Terraform
Using SSH Keys for Cloning Modules
Terraform configurations can pull in Terraform modules from a variety of different sources, and private Git repositories are a common source for private modules.
Note: The private module registry is an easier way to manage private Terraform modules in HCP Terraform, and doesn't require setting SSH keys for workspaces. The rest of this page only applies to configurations that fetch modules directly from a private Git repository.
To access a private Git repository, Terraform either needs login credentials (for HTTPS access) or an SSH key. HCP Terraform can store private SSH keys centrally, and you can easily use them in any workspace that clones modules from a Git server.

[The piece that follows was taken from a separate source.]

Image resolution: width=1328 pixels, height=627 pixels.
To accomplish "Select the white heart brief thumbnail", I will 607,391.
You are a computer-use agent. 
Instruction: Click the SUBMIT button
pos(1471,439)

Note: SSH keys for cloning Terraform modules from Git repos are only used during Terraform runs. They are managed separately from any keys used for bringing VCS content into HCP Terraform.
HCP Terraform manages SSH keys used to clone Terraform modules at the organization level, and allows multiple keys to be added for the organization. You can add or delete keys via the organization's settings. Once a key is uploaded, the text of the key is not displayed to users.

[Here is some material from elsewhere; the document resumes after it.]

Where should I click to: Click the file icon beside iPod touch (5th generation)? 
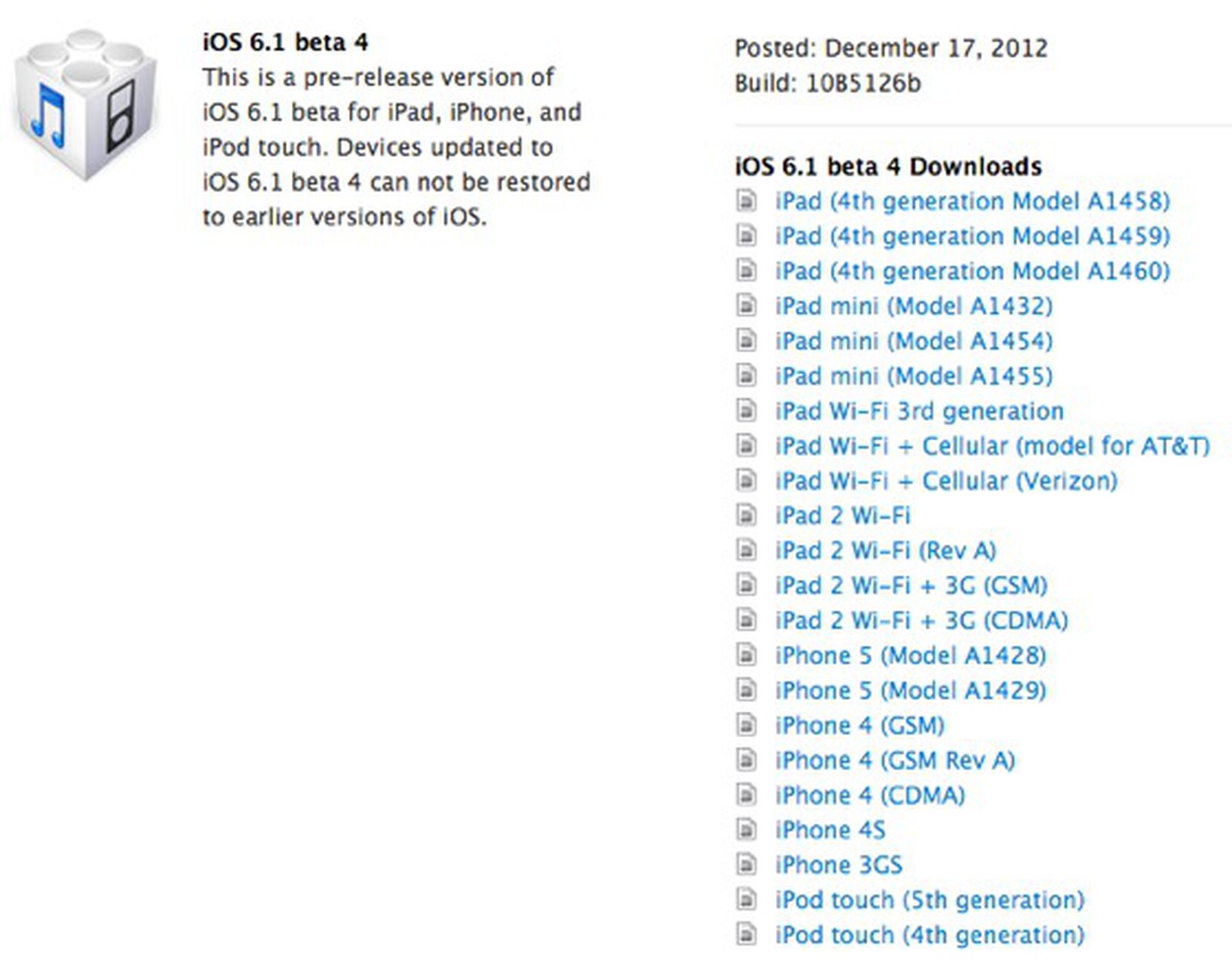(746, 899)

To assign a key to a workspace, go to its settings and choose a previously added key from the drop-down menu on Integrations under "SSH Key". Each workspace can only use one SSH key.
API: See the SSH Keys API and Assign an SSH Key to a Workspace endpoint.
Terraform: See the tfe
provider's tfe_ssh_key
resource.
Adding Keys
To add a key:
Go to your organization's settings and choose SSH Keys. This page has a form for adding new keys and a list of existing keys.
Obtain a PEM formatted SSH keypair that HCP Terraform can use to download modules during a Terraform run. You might already have an appropriate key. If not, create one on a secure workstation and distribute the public key to your VCS provider(s). Do not use or generate a key that has a passphrase. Git is running non-interactively and cannot prompt for it.
The exact command to create a PEM formatted SSH keypair depends on your operating system. The following example command creates a
service_terraform
file with the private key and aservice_terraform.pub
file with the public key.ssh-keygen -t rsa -m PEM -f "/Users/<NAME>/.ssh/service_terraform" -C "service_terraform_enterprise"
Enter a name for the key in the Name field. Choose something identifiable. Keys are only listed by name. HCP Terraform retains the text of each private key, but never displays it for any purpose.
Paste the text of the private key in the Private SSH Key field.
Click Add Private SSH Key.
The new key appears in the list of keys on the page.
If you upload an invalid SSH key, upload the correct key and push a new commit for the new key to take effect.
Deleting Keys
Before deleting a key, you should assign a new key to any workspaces that are using it. Otherwise workspaces using the deleted key can no longer clone modules from private repositories. This inability might cause Terraform runs to fail.
To delete a key:
- Go to your organization's settings and choose SSH Keys.
- Find the key you want to delete and click Delete.
Assigning Keys to Workspaces
To assign a key to a workspace, navigate to that workspace's page and choose "SSH Key" from the "Settings" menu.
Select a named key from the "SSH Key" dropdown menu, then click the "Update SSH key" button.
In subsequent runs, HCP Terraform will use the selected SSH key in this workspace when cloning modules from Git.